The course is good for beginners in statistics. In my opinion it would be better to invest more time explaining different topics about bayesian regression and bayesian time series.

创建者 Oliver B

Jun 1, 2020

Solid mathematical grounding, but would have benefited from more time spent on the history of Bayesian inference, when to use it, why it can be used etc..

创建者 Pranav H

Jul 1, 2018

The course could have given more information on tiny details which can confuse people during the exercises. But overall a good learning experience

创建者 Ángel L

Jul 4, 2021

It’s ok to have a theoretical basis about Bayesian Statistics, but I missed some practical cases using Python instead of R. I also missed PYMC3

创建者 Kathryn L

Jul 23, 2021

It's a nice introduction to the topic, but I often found the lectures to be imprecise or inconsistent, especially with respect to terminology.

创建者 Alessandra T

Jun 29, 2017

We still don't understand how Bayes differs to Frequentist... A worked example comparing the two at the end would have been nice.

创建者 Ken M

May 1, 2019

It would have been great if more graphs had been provided, for easier visualization of the e.g. distributions, or concepts.

创建者 roger

Jul 24, 2019

It would be better to add more explain about those equations and connect the math stuffs with the real world samples

创建者 Max H

Jul 14, 2019

It would be much better if there was a more sufficient introduction to the various distributions used in the course.

创建者 Victor D

Jul 9, 2019

Very informative as an introduction to concepts, but nowhere near the deep dive I'm now interested in taking.

创建者 Isra

May 4, 2020

Good course!!... Additional examples of real life explained and done in R or excel will make it great

创建者 Andres F P A

Jun 18, 2021

A lot of formulas and not that much interpretation.

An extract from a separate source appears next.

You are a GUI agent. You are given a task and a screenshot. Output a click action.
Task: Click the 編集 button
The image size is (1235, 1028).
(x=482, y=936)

It is a good start in Bayesian concepts.

创建者 Binu M D

Sep 21, 2019

Too much theoretical than practical applications. No need to give both R and Excel videos.

创建者 A A

Nov 26, 2018

Would have liked more problem solving and real-world application examples.

创建者 YIHONG J

Jun 15, 2020

The workload is manageable however the homework is somewhat challenging.

创建者 Hassan A

May 11, 2020

Not well organized.

No sufficient materials, references, etc.

Very short.

创建者 sokunsatya s

May 31, 2018

Overall, it's Ok. but the explanation is too short and incomplete.